ObjectiveBCRP is overexpressed in many tumors and mediates multidrug resistance in breast cancer. In this study, we determined the involvement of miR-302S in the development of drug resistance in breast cancer. MethodsThe differential miRNA expression profiling in parental MCF-7 cells and its derivative mitoxantrone (MX)-resistant MCF-7 (MCF-7/MX) cells was determined by the microarray analysis. The levels of miR-302S family and BCRP mRNA expression were determined by using Quantitative Real-Time PCR. The targeting effect between the individuals of miR-302S and BCRP mRNA-3'UTR were detected by dual-luciferase reporter assay. Proteins of BCRP are represented by Western blot assay.
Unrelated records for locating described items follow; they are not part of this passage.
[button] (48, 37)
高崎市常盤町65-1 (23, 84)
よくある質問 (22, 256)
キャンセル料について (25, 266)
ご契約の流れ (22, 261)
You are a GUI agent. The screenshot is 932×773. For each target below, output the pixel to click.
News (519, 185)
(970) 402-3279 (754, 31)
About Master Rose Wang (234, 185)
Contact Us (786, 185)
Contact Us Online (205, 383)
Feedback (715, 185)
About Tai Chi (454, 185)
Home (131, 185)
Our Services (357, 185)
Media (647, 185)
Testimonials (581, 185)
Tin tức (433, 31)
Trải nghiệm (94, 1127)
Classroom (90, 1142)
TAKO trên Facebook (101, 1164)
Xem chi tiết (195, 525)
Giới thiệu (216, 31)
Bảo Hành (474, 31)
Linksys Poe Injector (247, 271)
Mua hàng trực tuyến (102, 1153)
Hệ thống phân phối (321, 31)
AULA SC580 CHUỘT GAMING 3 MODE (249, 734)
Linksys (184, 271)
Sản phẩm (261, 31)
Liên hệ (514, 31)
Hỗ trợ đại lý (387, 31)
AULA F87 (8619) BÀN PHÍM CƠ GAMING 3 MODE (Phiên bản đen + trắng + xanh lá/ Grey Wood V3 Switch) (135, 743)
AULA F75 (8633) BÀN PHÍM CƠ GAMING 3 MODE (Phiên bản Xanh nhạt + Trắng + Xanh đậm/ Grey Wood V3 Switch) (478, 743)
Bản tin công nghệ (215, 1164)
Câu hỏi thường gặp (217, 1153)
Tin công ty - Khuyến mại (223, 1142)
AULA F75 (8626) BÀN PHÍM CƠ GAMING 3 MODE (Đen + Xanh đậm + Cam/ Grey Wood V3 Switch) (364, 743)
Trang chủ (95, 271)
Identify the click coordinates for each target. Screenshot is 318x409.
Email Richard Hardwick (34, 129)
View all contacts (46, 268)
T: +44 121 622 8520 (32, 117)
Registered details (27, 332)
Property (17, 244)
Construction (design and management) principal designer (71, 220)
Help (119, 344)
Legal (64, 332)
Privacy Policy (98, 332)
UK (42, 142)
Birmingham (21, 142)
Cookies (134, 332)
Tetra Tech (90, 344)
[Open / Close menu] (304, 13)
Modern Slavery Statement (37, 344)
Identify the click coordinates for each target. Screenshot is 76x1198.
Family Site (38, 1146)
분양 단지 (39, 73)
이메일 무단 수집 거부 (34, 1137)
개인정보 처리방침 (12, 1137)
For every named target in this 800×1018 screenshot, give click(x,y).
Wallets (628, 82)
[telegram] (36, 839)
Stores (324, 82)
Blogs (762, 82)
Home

Cell viability was assessed by MTS assay. Efflux capacity was evaluated using flow cytometry. ResultsThe miR-302S family including miR-302a, miR-302b, miR-302c, and miR-302d was significantly down-regulated in BCRP-overexpressing MCF-7/MX cells. Luciferase activity assay showed that miR-302 inhibited BCRP expression by targeting the 3′-untranslated region (UTR) of the BCRP mRNA. Overexpression of miR-302 increased intracellular accumulation of MX and sensitized breast cancer cells to MX. Furthermore, intratumoral injection of miR-302 potentiated the inhibitory effect of MX on tumor growth in mice transplanted with MCF-7/MX cells. Most importantly, miR-302S produced stronger effects than each individual member alone. ConclusionsThese findings suggest that miR-302 inhibits BCRP expression via targeting the 3′-UTR of BCRP mRNA. miR-302 members may cooperatively downregulate BCRP expression to increase chemosensitivity of breast cancer cells. miR-302 gene cluster may be a potential target for reversing BCRP-mediated chemoresistance in breast cancer.